Putting in a Preventive Maintenance Program
Adding the requisite equipment is just the first step in creating an in-house tool-maintenance program. The next is to form a program that occupies that equipment, and the individuals running it, in the most efficient manner possible. The addition of the toolroom coincided nicely with Henkel’s bid to change its manufacturing culture from one of fixing the symptoms of faulty processes and equipment, to fixing the faulty process or equipment. 

In the past, confronted by flash, for example, the company would assign a worker to trim it or alter the process to try to make it go away. Today, empowered workers make a decision based on a troubleshooting checklist that isolates the root cause as being related to process or tooling, or the machine. 

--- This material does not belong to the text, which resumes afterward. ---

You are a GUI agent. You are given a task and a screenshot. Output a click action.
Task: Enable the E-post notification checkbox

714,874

“Our troubleshooting checklist doesn’t have things on it like, ‘If you’ve got shorts or flash, here’s the process change you make,’” Gattshall says. “None of that.” Once the protocol has been followed and it has been determined that the validated process hasn’t been altered, a conclusion is reached. “Then we would have to make a business decision on whether or not we can take the tool out of production immediately, but most of the time we do, and we take it to our new toolroom where we have the ability to fix the issue.” 

Finding the PM Sweet Spot
To keep tools from degrading to the point of flash, Henkel has also put in place a preventive maintenance (PM) program. At this time, it’s based on the number of cycles, but it, too, will evolve. After approximately 50,000 shots, Henkel’s toolroom will bring in a mold for a complete inspection. What happens before the next 50,000 shots depends. “If a tool doesn’t make it to 50,000 shots, the preventative maintenance frequency is too long,” Gattshall says. If at 50,000 shots, you tear the mold apart, start looking at the components and everything is clean as a whistle, you know that you can extend the preventative maintenance on that tool.”

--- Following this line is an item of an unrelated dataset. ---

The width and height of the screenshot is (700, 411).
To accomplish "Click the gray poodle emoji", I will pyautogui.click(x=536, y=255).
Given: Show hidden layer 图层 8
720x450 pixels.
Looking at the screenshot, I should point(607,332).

The sweet spot lies somewhere in between and depends on a variety of factors, including the mold’s cavitation, the part’s design and the material being run. “We don’t want to do preventative maintenance on a tool if it’s not required,” he says, “and we want to make sure we’re doing more preventative maintenance if it is.”

Even further down the line, he says the goal is to have its production monitoring system from Northhamptonshire, UK-based Intouch Monitoring Ltd. trigger when maintenance is 
required. But beyond a cycle counter or process-
monitoring software, Gattshall emphasizes that Henkel’s operators are most important to its maintenance program. 

“Our operators might not be plastics experts, but they’re the process experts, because they run these tools every single day,” he says. “We rely on them with this troubleshooting checklist, and we actually empower them to make a decision.” 

Valuing Onsite Tool Maintenance
Gattshall says the toolroom continues to ramp up and, despite only opening at the start of the year, its impact has already been felt on the company’s bottom line. He credits Krueger with having the vision to see the impact it would have before a single grinder was installed. Krueger’s background might explain why he made the choice: “Greg Krueger was a toolmaker—a tooling engineer,” Gattshall says. “He understands the value of having onsite tool maintenance.”